Kowalski: Looks like she's burying the evidence, Skipper... above ground, standing up, in the busiest crossroads of the zoo. Skipper: Putting her gruesome handiwork on display? How sick is this woman?
Julien: Oh, metal wise-man. Show me who is the smartest of all creatures? [Robot points right; Julien quickly moves to where he's pointing] Julien: That is right! Yes, me. Mort: Oh, make the shiny man do magic again! Julien: Now show me who has the most attractive bottom? [Robot points left; Julien moves his butt to where he's pointing] Julien: Amazing! How does it know?
Skipper: So that's their game. Blowing us up one by one with un-regurgit-able gut bombs. Horrified, yet impressed. Kowalski: It's so obvious. I should have seen it coming. I'm sorry, Rico. I blame myself. Private: No Rico! No... Skipper: Not Rico! Not anybody! Kowalski, status report. Kowalski: 22 minutes, 46 seconds. Skipper: Then we've got 22 minutes and 45 seconds to get that bomb out of our buddy's belly. Rico, my friend, we are gonna teach you to spew again!
Skipper: I smuggled this out of the souvenir gift shop. Kowalski: A nature documentary? Skipper: Wait for it. [Plays movie] Narrator (vo): This is Antarctica. Icy home to the playful penguin. Private: Hey, that looks like uncle Nigel. [Roaring from documentary] Narrator (vo): Who become prey to the insatiable blood thirst of this leopard seal. Kowalski: Oh, that image will haunt me! Skipper: It's just a boring... documentary. Narrator (vo): Betcha can't eat just one, Mr. Seal.
Skipper: Sorry, Rico, looks like it's game over. I never thought it would end this way, but I just want you to know... I love you, you crazy knucklehead. Kowalski: I also love you, in the same way expressed previously... dude. Private: [Hugging Rico] I love you too, Rico! [Rico starts to retch] Mort: [Inside Rico] And I love this popcorn. It's a little wet, though. [Rico's stomach rumbles] Julien: Eh, what is that noise? Skipper: [breaking down] I'm not good with words - well, actually, neither are you - but I just wanna say... you are my brother! Kowalski: That's poetry, Skipper. Julien: I don't know about him, but this mush is making me want to blow chunks. Skipper: Do you mind? Private: Wherever the sun lay softly it's head, there will the land whisper, "Rico. Rico."." Kowalski: [breaking down] Okay, now that's poetry! [They all cry and hug each other; Julien joins in; they all glare at him] Julien: I just want to see a penguin throw up.
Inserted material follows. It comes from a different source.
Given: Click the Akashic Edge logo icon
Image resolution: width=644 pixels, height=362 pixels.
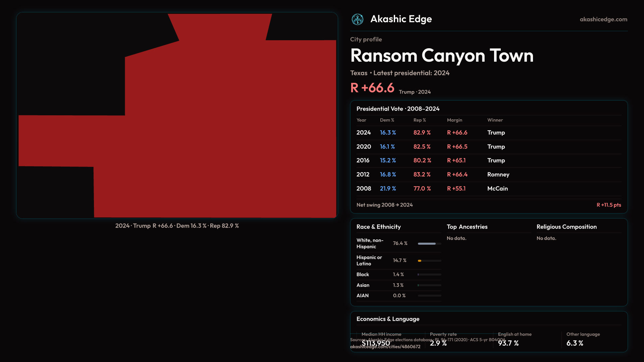Looking at the screenshot, I should (x=357, y=19).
Skipper: Take a look at our future, men. Phase Two: robot animals. Kowalski: It's a classic cost-cutting maneuver. Replacement and elimination. Skipper: But there's... [Counts to himself] Skipper: ...*four* things they didn't count on. The war on robots begins... [pause] Kowalski: Uh, Skip... [Skipper signals to wait] Skipper: ...now!
[after the robot blows up] Julien: He was the only one who truly appreciated my bottom. [One of the robot's arms land behind Julien, pointing at his butt] Julien: Hey! He's still loving my booty!
Julien: Who is burping up the stinking fog of lint, and spit, and unspeakable things from a kitten, and... Oof! I don't even want to know what that fart was. Mort: Ooh, it smells like the circus! [The penguins take Mort] Mort: Am I going to the circus too? [They shove Mort down Rico's throat] Mort: Why is the circus so dark and slimy? Hey, there's popcorn down here. Hooray!
Julien: It is the most handsomest thing I have ever seen... except for me, which goes without saying, but I said it anyway. Why? I don't know!
Kowalski: Okay, do you see the bomb? Mort: Um, I see and old squeaky toy. Wait, I see it! I see the bomb! Kowalski: Good. Now separate the blue and yellow wires from their sheathing, reverse the polarity, and splice both to the ground lead, which should be a slightly thicker copper filament. Am I going too fast for you? Mort: Um, okay. Which of the colors is blue? [The penguins sigh exasperatedly] Mort: Is this the blue one? [Rico shrieks] Kowalski: No, I believe that's a kidney.